→ 提示文
____

宝物がいっぱい、秋
いろんな方面のヲタクである。いわゆるサブカルチャーの摂取が大好きで、でもアウトプットはそんなに得意ってわけではない、『明け方の若者たち』という小説に出てくる言葉を借りるなら完全に「何者にもなれなかった」側である。何者かになろうという努力すらしとらんが。
けれど、何者にもなれなかったおかげで産みの苦しみを味わうことなく、他人様の苦しみの中産まれた作品たちを享受して生活している。せめて生産者への感謝と課金を忘れずに生きていきたい。
日々の宝物たち
そんなヲタクの秋、自分の中で糧となってくれた宝物たちへの愛を綴ろうと思います。読んでくれた人々と好きなものがひとつでも一緒なら嬉しいです。それではどうぞ。
文学の秋
秋っていつからいつまで?9月になるとクソ暑かろうとなぜかカレンダーに落ち葉のモチーフとか登場するんだよな。ということで、なんとなく秋の9月から肌寒い秋本番の11月にかけて読んだ本の話をします。
・BRUTUS 9月号
私の中では雑誌も漫画も、活字があれば全て読書です。ジャケ買いとはこのことだ。美味しくてカワイイ完璧な存在、ドーナツに関する特集号。BRUTUSは気になる食べ物の特集の時に買いがち。去年は確かカスタード特集につられて買った。
全国の見目麗しいドーナツに心躍る中、特にミスドへの愛を綴った各著名人のコラムが面白くて、ミスタードーナツへの愛がさらに深まった。ちなみにわたしはドーナツを食べながらのドライブ、ドーナツ・ドライブが大好きです(そのまんまやないかい)。

____

→ データ行
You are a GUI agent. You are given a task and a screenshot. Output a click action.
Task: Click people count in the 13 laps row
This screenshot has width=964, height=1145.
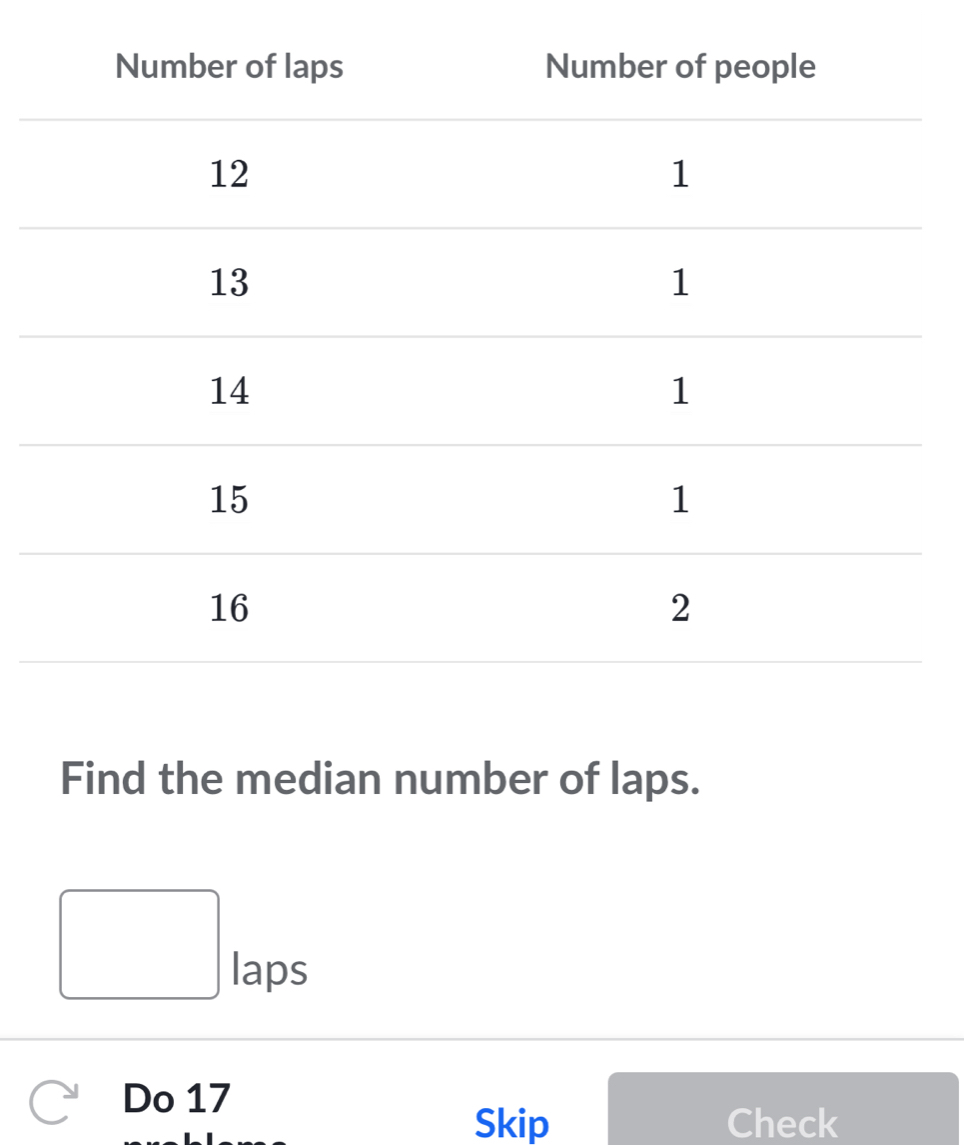pos(680,284)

____

→ 課題一覧
[A] 提示文によると、BRUTUS 9月号は何に関する特集号ですか。
[B] 次の(i)〜(iii)が提示文の内容と合っているかを、それぞれ「はい」か「いいえ」で答えてください。判断の決め手となる提示文の語句もそのまま引用してください。
(i) 筆者は去年、カスタード特集につられてBRUTUSを買った。
(ii) 筆者は漫画を読書に含めていない。
(iii) 筆者は9月から11月にかけて読んだ本の話をしている。

→ 課題ごとの解答
[A] ドーナツに関する特集号です。

[B]
(i) はい。「去年は確かカスタード特集につられて買った。」
(ii) いいえ。「私の中では雑誌も漫画も、活字があれば全て読書です。」
(iii) はい。「なんとなく秋の9月から肌寒い秋本番の11月にかけて読んだ本の話をします。」